CVE-2019-0282

Name of the Vulnerable Software and Affected Versions: SAP NetWeaver Process Integration (Runtime Workbench) versions prior to 7.10 SAP NetWeaver Process Integration (Runtime Workbench) versions 7.10 to 7.11 SAP NetWeaver Process Integration (Runtime Workbench) version 7.30 SAP NetWeaver Process Integration (Runtime Workbench) version 7.31 SAP NetWeaver Process Integration (Runtime Workbench) version 7.40 SAP NetWeaver Process Integration (Runtime Workbench) version 7.50

Description: The issue allows several web pages to be accessed without user authentication, potentially exposing internal data such as release information, Java package names, and Java object names, which could be misused by an attacker.

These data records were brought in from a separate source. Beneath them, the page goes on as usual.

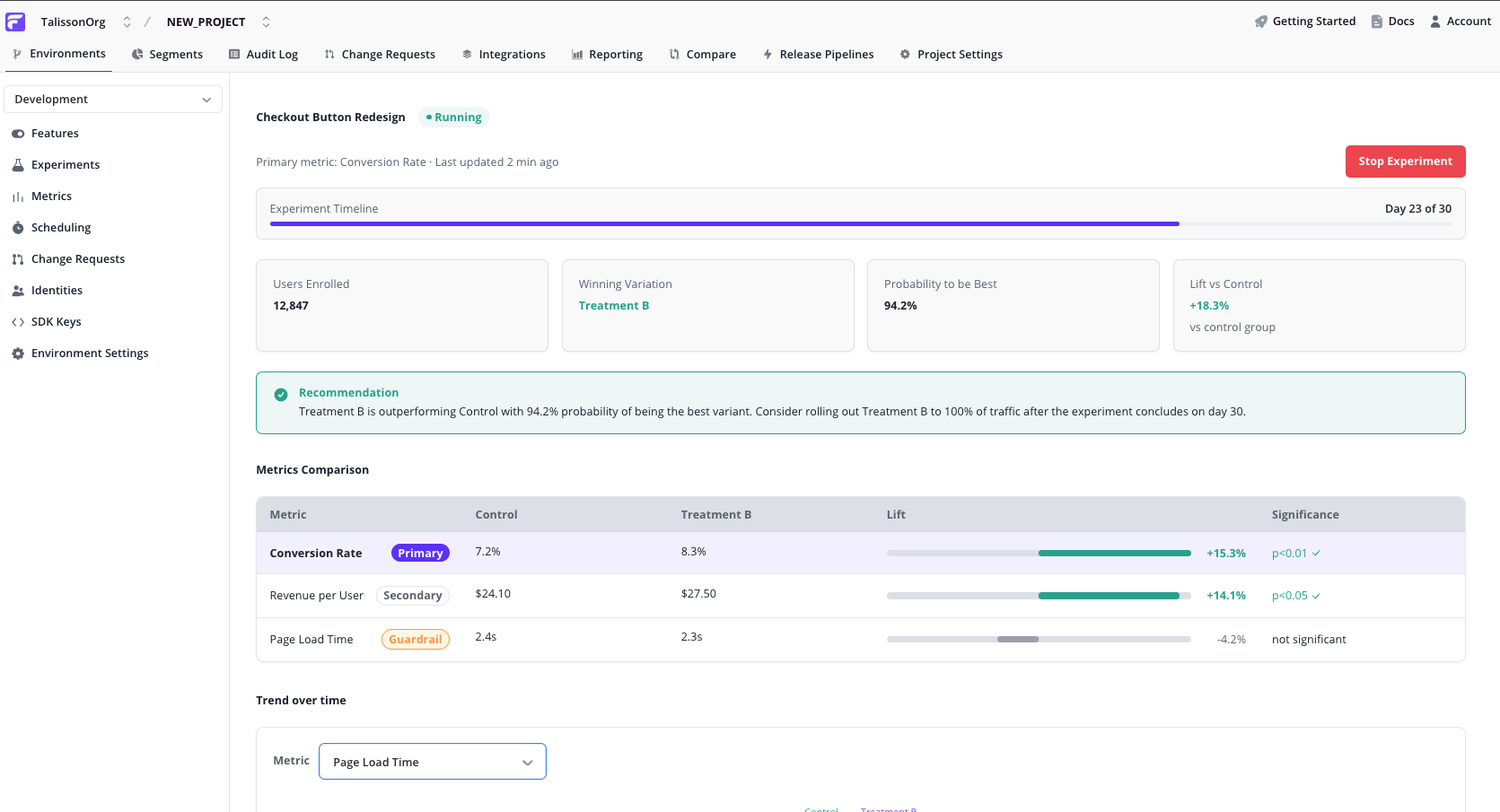Click the app logo in the top-left corner
This screenshot has height=812, width=1500.
coord(15,21)
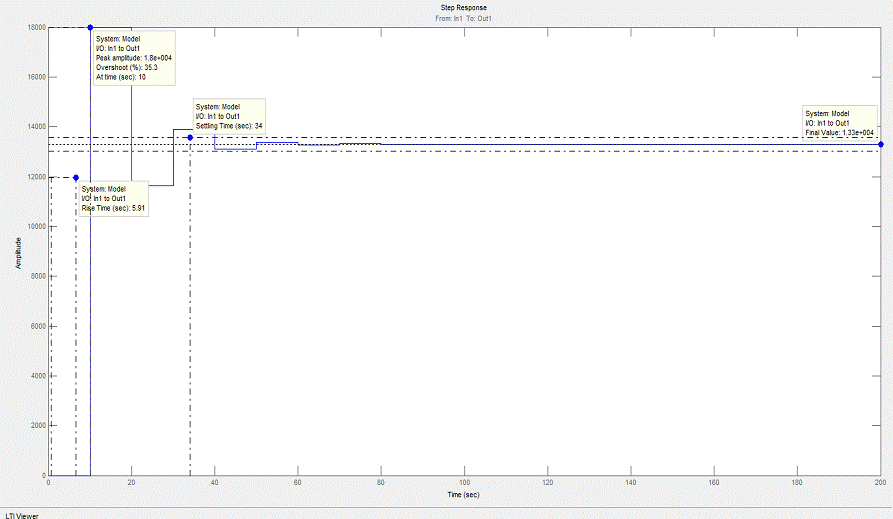Click the "Step Response" plot title
The width and height of the screenshot is (893, 519).
pyautogui.click(x=463, y=8)

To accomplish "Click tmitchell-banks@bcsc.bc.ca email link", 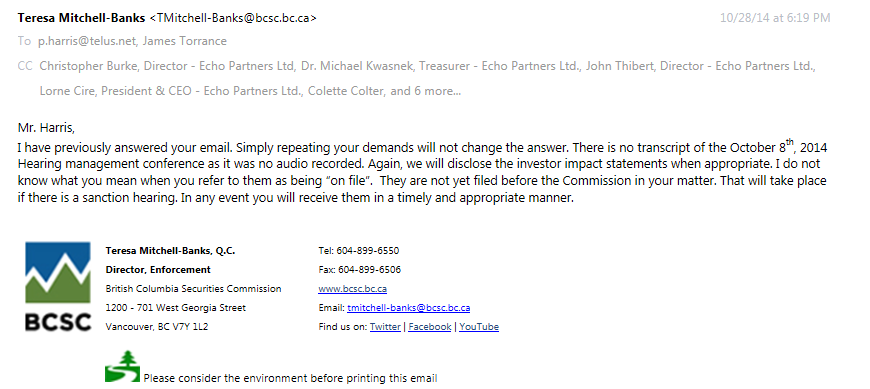I will coord(408,307).
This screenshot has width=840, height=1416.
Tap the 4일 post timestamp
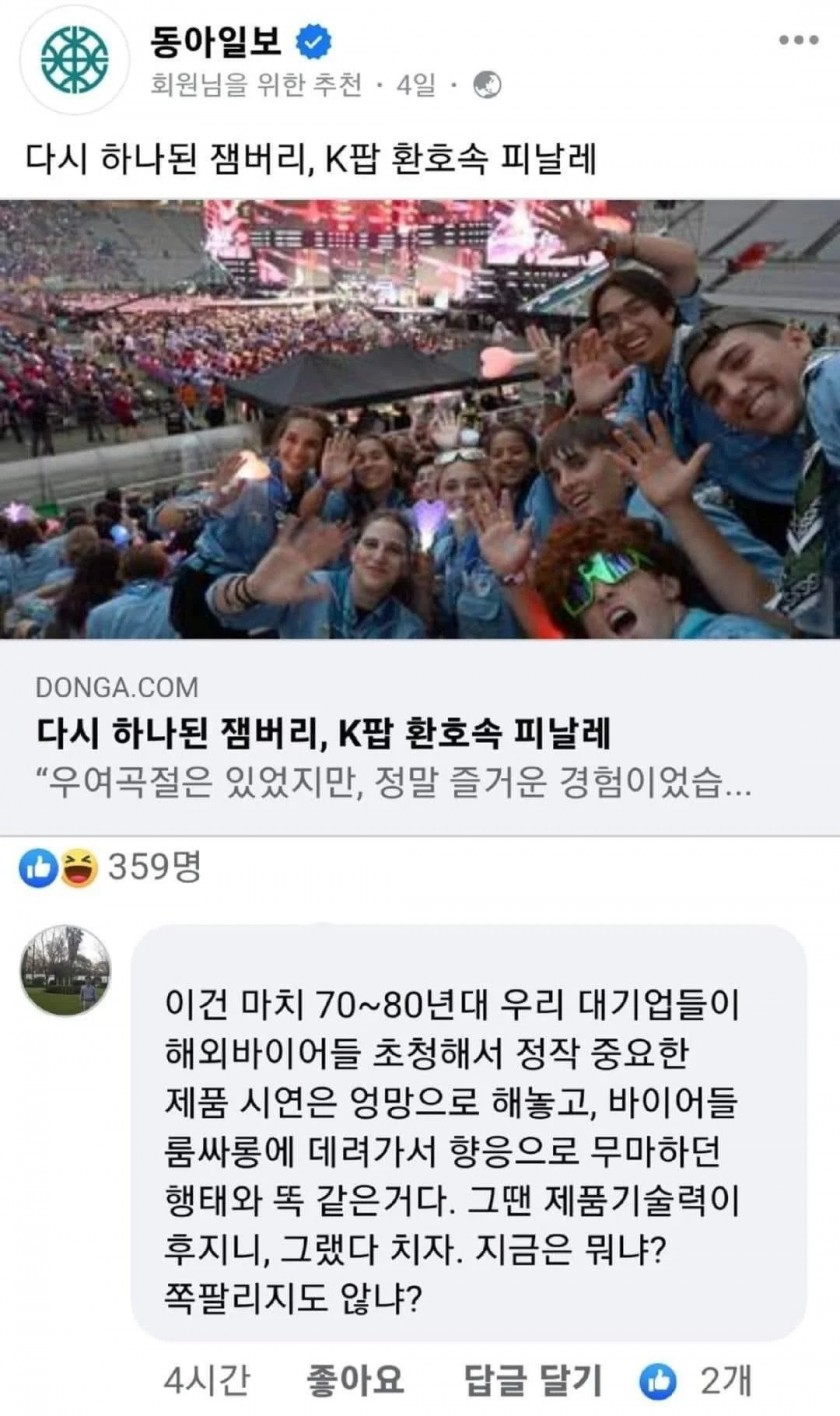pos(417,87)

Recommendations: For SAP NetWeaver Process Integration (Runtime Workbench) versions prior to 7.10, update to version 7.10 or later. For SAP NetWeaver Process Integration (Runtime Workbench) versions 7.10 to 7.11, update to version 7.30 or later. For SAP NetWeaver Process Integration (Runtime Workbench) version 7.30, update to version 7.31 or later. For SAP NetWeaver Process Integration (Runtime Workbench) version 7.31, update to version 7.40 or later. For SAP NetWeaver Process Integration (Runtime Workbench) version 7.40, update to version 7.50 or later. For SAP NetWeaver Process Integration (Runtime Workbench) version 7.50, ensure that user authentication is properly configured to prevent unauthorized access to internal data.